Rule #3: Rise by 10 am.
Rising by 10 am was going fine until I had some icky icky dreams one night and I stayed in bed until well past noon because the dreams made me too sad to get up. Not something too unexpected when you’re on selective serotonin reuptake inhibitors, (which are the kind of meds that I’ve been on for about two and half years now), but unpleasant nonetheless. It’s not super common for me, but it’s something I’ll need to consider moving forward.
Rule #4: No caffeine after 4 pm.
This one has actually been okay, since I’ve been so anxious for the past week that I’ve not wanted to put much in the way of stimulants in my body. I’ve replaced a lot of my tea breaks during the day with herbal tea just because I’ve been so jittery I highly doubt caffeine was going to do me any good.
Rule #5: You must eat one (1) healthy meal per day.
Uh. So technically I’ve kept up with this one, but considering some of what I’ve been eating for my other two meals, I’m not sure if it counts.
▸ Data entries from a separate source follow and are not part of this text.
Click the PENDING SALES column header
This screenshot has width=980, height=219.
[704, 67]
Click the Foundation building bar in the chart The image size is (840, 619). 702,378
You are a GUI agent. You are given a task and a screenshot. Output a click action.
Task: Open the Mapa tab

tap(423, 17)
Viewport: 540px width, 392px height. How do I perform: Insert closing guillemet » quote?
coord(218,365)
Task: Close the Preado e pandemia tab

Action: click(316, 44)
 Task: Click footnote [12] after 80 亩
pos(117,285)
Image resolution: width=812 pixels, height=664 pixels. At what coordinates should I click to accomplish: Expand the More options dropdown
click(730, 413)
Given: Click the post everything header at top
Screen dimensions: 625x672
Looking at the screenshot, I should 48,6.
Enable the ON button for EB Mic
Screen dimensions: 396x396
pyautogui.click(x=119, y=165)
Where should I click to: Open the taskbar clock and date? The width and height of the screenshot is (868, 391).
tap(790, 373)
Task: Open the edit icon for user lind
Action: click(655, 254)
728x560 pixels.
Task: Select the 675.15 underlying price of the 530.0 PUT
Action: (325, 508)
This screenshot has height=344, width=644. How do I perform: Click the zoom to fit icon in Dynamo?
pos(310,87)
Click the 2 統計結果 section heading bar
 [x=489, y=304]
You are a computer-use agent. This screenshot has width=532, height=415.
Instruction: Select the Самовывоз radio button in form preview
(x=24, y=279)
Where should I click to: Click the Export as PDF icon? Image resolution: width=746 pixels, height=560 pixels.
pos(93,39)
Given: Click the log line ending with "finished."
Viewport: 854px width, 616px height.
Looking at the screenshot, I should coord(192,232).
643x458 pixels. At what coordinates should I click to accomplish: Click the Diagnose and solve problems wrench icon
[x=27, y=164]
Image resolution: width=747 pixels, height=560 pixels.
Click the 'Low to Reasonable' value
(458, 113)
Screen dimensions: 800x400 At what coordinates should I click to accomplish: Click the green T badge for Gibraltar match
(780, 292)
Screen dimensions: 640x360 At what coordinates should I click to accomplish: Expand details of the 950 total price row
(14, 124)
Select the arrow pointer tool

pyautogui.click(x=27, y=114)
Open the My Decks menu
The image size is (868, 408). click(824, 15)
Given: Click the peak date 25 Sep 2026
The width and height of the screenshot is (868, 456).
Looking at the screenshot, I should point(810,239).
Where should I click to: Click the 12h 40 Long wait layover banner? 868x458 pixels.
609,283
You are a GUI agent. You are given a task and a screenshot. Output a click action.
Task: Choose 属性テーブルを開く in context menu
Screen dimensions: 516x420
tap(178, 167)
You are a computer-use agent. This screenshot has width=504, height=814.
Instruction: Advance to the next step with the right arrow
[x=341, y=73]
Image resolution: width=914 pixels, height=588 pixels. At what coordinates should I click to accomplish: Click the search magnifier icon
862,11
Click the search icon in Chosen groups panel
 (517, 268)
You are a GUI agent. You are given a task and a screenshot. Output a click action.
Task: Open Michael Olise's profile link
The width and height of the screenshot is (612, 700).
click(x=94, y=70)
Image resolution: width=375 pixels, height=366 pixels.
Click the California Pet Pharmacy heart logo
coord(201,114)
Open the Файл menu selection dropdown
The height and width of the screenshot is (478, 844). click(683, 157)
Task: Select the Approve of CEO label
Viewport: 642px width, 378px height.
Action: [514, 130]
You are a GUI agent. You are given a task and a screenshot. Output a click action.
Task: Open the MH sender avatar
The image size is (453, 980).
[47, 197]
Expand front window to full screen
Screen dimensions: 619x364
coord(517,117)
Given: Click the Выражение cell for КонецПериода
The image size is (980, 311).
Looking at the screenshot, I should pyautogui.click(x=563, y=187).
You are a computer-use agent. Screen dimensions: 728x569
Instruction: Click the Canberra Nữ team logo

Rule #6: No use of the following phrases:
-I hate myself
-I want to die
-I’m going to kill myself
I’m not going to count how many times I dropped the ball on this one, but I will say that I’ve become so much more conscious of when I say these things and I usually stop myself or chastise myself for saying them.
Rule #7: Just because you screw up once doesn’t mean you should give up.
I’m! Still! Trying! Am I coming in at below a 50%? Yes! But am I giving up? No! It’s midterms, I’m sure I’m going to struggle big time with these, but I’m not giving up. I want to prove to myself that I can get this on lock so that someday soon I can add things about working out and meditating to the list and work on that stuff and really be one of those annoying healthy-living self-improvement hoes.
P.S: Dua Lipa only had three rules she was trying to follow, so considering I had more than twice as many I think I’m doing okay.